The present utility model may have various modified embodiments without departing from the basic technical idea and spirit, and therefore, the appended claims, rather than the specification, shall be used to define the scope of the utility model. Furthermore, the present utility model may be practiced without any of the unnecessary features not specifically disclosed, but without departing from the scope of the present utility model.

The present utility model was filed in order to enable new generation technology to gain patent authorization as soon as possible.
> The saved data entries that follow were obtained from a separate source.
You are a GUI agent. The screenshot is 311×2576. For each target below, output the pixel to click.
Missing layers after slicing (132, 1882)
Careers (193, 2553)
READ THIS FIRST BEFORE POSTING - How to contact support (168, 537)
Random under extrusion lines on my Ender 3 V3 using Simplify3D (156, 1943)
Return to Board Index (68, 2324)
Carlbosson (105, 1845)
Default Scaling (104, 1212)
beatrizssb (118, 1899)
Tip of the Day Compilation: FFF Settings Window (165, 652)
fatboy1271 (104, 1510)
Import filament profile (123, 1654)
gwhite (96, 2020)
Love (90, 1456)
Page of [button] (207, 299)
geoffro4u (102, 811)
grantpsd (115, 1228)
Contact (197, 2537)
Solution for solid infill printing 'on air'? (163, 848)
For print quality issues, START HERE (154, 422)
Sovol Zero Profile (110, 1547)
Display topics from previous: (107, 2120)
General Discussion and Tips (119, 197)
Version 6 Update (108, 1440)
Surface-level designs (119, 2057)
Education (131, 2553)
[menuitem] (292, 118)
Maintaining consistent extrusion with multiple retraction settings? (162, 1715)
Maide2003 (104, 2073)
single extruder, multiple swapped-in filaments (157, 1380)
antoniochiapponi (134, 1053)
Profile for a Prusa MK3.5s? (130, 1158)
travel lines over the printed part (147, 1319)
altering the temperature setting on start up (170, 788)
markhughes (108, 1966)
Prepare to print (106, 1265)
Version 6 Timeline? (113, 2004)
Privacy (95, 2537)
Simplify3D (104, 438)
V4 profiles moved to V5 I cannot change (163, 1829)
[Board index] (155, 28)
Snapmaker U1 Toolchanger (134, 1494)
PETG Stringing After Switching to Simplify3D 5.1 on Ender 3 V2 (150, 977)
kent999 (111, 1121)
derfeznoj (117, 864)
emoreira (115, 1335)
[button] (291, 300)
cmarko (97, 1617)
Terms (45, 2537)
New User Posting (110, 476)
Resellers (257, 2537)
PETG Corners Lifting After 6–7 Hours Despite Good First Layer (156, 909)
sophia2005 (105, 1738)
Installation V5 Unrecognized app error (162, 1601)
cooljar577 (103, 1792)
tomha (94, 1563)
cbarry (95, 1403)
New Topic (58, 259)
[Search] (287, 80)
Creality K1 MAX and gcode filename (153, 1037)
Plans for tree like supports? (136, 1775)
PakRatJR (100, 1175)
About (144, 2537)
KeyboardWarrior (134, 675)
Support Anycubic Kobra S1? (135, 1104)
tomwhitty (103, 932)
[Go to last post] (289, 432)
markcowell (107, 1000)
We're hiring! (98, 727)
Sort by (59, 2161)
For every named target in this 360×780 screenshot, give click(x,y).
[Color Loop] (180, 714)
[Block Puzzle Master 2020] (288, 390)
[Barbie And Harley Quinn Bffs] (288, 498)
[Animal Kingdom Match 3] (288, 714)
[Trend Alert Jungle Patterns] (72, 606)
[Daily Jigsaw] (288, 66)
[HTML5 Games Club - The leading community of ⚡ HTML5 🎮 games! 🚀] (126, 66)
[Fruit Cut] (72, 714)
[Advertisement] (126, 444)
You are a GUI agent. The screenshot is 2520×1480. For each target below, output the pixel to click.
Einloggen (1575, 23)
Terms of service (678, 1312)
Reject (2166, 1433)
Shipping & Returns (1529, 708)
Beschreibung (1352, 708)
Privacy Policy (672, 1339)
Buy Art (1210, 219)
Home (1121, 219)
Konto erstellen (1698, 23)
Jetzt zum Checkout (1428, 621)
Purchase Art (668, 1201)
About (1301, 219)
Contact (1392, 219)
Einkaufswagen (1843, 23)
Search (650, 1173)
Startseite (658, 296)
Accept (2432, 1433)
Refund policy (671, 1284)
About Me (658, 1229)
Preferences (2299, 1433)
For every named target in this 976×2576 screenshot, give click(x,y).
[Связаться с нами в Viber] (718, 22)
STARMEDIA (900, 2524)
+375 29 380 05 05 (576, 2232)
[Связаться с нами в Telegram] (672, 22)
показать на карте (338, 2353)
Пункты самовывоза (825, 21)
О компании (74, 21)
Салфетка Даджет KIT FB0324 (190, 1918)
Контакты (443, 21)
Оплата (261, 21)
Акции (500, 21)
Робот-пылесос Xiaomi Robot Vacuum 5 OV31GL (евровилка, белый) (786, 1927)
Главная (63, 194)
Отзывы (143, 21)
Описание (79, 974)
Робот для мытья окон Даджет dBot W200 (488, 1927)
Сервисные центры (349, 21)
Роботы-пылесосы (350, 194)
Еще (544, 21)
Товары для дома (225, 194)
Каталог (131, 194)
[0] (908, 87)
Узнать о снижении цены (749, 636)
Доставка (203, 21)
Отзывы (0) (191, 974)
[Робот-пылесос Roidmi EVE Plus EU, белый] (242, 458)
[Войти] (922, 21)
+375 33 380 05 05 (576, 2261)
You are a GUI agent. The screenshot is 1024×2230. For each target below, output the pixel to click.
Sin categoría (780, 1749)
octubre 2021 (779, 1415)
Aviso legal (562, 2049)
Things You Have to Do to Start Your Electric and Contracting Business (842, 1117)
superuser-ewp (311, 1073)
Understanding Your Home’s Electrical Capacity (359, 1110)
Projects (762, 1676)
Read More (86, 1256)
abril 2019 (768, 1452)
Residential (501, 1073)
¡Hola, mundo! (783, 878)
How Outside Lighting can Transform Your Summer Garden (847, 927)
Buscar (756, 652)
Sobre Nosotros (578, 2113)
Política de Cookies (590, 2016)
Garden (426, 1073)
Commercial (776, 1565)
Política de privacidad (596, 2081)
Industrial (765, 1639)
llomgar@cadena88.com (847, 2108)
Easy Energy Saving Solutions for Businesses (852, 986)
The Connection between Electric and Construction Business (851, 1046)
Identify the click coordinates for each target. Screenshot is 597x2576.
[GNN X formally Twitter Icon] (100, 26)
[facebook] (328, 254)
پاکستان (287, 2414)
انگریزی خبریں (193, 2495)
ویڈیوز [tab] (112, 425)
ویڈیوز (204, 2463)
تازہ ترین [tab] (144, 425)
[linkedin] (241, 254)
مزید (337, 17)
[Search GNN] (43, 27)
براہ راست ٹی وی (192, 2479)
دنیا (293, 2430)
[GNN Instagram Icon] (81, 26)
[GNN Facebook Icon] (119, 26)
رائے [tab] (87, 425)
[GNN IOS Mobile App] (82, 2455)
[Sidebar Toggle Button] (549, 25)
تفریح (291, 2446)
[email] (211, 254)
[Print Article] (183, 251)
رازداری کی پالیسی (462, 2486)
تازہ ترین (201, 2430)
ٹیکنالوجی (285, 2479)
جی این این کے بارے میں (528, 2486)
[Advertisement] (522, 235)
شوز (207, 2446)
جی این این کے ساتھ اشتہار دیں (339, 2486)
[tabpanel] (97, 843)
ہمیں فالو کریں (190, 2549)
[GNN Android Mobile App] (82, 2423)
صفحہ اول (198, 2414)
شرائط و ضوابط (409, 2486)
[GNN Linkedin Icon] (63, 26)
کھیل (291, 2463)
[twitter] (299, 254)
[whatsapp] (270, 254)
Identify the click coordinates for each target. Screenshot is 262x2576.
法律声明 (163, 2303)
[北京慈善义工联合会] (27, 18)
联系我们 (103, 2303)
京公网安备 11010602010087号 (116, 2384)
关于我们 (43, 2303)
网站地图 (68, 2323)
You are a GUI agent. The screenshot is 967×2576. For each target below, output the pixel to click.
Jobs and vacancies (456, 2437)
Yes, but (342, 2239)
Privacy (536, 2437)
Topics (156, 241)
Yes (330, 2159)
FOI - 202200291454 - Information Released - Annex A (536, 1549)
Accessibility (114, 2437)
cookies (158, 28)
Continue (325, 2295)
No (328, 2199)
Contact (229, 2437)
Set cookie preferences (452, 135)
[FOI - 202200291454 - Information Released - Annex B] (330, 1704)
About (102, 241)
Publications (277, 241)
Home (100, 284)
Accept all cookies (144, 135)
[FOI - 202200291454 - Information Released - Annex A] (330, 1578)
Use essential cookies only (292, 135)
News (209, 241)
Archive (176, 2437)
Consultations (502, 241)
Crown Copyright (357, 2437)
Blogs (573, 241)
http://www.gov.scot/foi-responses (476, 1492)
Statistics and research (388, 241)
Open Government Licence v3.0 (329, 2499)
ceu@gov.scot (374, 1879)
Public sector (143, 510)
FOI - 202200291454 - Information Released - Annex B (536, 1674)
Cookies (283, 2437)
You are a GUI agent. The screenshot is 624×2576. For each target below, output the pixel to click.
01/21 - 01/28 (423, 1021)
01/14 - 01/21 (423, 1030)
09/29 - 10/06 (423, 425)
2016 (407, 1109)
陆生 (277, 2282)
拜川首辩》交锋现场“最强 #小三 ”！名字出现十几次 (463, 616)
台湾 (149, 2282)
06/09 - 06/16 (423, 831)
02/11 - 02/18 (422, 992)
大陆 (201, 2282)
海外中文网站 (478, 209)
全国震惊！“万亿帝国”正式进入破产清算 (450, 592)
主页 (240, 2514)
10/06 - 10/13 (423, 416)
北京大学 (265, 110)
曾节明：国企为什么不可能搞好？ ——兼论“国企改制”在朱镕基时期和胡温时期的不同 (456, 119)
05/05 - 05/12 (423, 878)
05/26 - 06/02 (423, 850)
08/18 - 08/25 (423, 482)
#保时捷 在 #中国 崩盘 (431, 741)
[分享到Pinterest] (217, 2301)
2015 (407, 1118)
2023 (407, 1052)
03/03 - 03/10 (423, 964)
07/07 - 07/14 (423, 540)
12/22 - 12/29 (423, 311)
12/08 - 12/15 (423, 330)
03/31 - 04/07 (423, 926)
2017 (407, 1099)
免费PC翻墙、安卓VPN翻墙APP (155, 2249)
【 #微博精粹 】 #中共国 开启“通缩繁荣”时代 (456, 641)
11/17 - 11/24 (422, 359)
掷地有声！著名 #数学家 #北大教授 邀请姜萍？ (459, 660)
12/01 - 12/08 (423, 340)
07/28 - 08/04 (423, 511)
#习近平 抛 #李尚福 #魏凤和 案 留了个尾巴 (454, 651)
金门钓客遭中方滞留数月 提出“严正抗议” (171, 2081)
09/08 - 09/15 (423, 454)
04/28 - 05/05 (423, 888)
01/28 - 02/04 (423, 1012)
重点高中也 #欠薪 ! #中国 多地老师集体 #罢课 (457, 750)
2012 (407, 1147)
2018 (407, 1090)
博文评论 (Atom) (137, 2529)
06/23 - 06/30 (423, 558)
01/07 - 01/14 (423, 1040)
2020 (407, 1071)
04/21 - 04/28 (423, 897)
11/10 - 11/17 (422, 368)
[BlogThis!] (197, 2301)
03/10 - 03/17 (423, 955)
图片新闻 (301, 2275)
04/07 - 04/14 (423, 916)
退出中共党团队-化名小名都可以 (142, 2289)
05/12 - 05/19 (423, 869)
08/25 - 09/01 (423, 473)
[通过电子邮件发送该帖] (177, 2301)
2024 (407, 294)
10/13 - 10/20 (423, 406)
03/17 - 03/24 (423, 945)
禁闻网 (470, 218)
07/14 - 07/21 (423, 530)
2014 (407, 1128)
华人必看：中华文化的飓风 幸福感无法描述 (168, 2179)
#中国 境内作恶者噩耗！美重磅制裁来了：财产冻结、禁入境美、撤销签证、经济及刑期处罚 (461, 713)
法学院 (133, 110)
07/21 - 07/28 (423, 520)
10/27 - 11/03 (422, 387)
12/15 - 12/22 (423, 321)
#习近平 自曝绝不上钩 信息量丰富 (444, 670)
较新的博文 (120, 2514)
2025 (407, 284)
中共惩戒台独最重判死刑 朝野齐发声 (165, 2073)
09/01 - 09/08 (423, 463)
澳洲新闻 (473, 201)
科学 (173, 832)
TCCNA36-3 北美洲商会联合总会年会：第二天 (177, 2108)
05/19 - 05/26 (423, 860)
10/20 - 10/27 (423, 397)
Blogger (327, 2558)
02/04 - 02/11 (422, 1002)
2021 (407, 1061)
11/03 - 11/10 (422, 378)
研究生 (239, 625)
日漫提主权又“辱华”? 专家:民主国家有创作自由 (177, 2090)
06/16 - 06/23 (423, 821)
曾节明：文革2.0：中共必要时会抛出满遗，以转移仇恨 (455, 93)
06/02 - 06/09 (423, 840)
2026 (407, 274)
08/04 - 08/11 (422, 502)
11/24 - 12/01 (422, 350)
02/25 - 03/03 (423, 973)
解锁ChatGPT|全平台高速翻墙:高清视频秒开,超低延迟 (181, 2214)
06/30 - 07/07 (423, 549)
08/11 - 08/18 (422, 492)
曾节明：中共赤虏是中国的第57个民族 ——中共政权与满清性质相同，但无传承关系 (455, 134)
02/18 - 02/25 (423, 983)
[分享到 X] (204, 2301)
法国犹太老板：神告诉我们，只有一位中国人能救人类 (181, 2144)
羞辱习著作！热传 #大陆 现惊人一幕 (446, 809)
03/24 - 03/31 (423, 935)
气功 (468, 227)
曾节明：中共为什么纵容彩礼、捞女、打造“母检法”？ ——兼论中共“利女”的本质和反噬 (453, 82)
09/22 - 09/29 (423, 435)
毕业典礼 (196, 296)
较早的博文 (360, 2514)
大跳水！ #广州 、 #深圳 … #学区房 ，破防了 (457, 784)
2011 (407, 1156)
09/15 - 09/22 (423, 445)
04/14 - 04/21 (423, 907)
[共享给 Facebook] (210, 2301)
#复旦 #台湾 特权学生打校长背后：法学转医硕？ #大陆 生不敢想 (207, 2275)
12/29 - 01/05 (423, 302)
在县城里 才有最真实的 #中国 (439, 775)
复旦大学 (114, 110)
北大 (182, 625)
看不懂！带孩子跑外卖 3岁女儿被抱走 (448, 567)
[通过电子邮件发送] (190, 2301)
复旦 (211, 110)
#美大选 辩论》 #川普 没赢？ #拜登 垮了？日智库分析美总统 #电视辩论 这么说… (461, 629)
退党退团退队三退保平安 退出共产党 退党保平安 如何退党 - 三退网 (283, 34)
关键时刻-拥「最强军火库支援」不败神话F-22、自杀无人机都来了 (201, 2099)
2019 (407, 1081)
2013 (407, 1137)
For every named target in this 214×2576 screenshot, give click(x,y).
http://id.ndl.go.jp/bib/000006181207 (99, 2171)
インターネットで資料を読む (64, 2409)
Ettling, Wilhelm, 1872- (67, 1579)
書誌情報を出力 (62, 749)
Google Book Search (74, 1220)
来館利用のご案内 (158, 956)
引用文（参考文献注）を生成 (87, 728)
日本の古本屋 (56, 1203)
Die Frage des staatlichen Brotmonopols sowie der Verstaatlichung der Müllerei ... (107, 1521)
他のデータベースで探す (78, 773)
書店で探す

The applicant reserves the right to submit an inventive patent application herein.

Claims (12)

1. A battery separator manufacturing apparatus that remains stable at higher charging voltages, wherein the apparatus comprises: at least one set of means for forming a battery separator substrate, means for forming a coating, and means for laminating said substrate and said coating to each other;

the apparatus for forming a battery separator substrate includes: a feeding unit of a non-polyethylene polymer (a), a feeding unit of a polyethylene polymer (B), a feeding unit of an embedded ceramic material (C), a mixing unit of a non-polyethylene polymer (a) and a polyethylene polymer (B) and an embedded ceramic material (C), and a single-layer porous film forming die, wherein the feeding unit of a non-polyethylene polymer (a) has a feeding unit discharge port of a non-polyethylene polymer (a), the feeding unit of a non-polyethylene polymer (a) has a feeding unit discharge port of a polyethylene polymer (B), and the feeding unit of an embedded ceramic material (C) has a feeding unit discharge port of an embedded ceramic material (C); the mixing unit of the non-polyethylene polymer (A) and the polyethylene polymer (B) and the embedded ceramic material (C) is provided with a feeding unit feeding port from the non-polyethylene polymer (A), a feeding unit feeding port from the polyethylene polymer (B) and a feeding unit feeding port from the embedded ceramic material (C); the single-layer porous membrane is treated by a forming die; the feeding unit discharge port of the non-polyethylene polymer (A) is communicated with the feeding unit feed port of the non-polyethylene polymer (A), and the feeding unit discharge port of the polyethylene polymer (B) is communicated with the feeding unit feed port of the polyethylene polymer (B); a discharge port of the feeding unit of the embedded ceramic material (C) is communicated with a feeding port of the feeding unit of the embedded ceramic material (C);

the means for forming the coating (D) are a feeding unit of pure ceramic material;

means for laminating said substrate and said coating (D) to each other are located downstream of said means for forming a battery separator substrate and said means for forming coating (D).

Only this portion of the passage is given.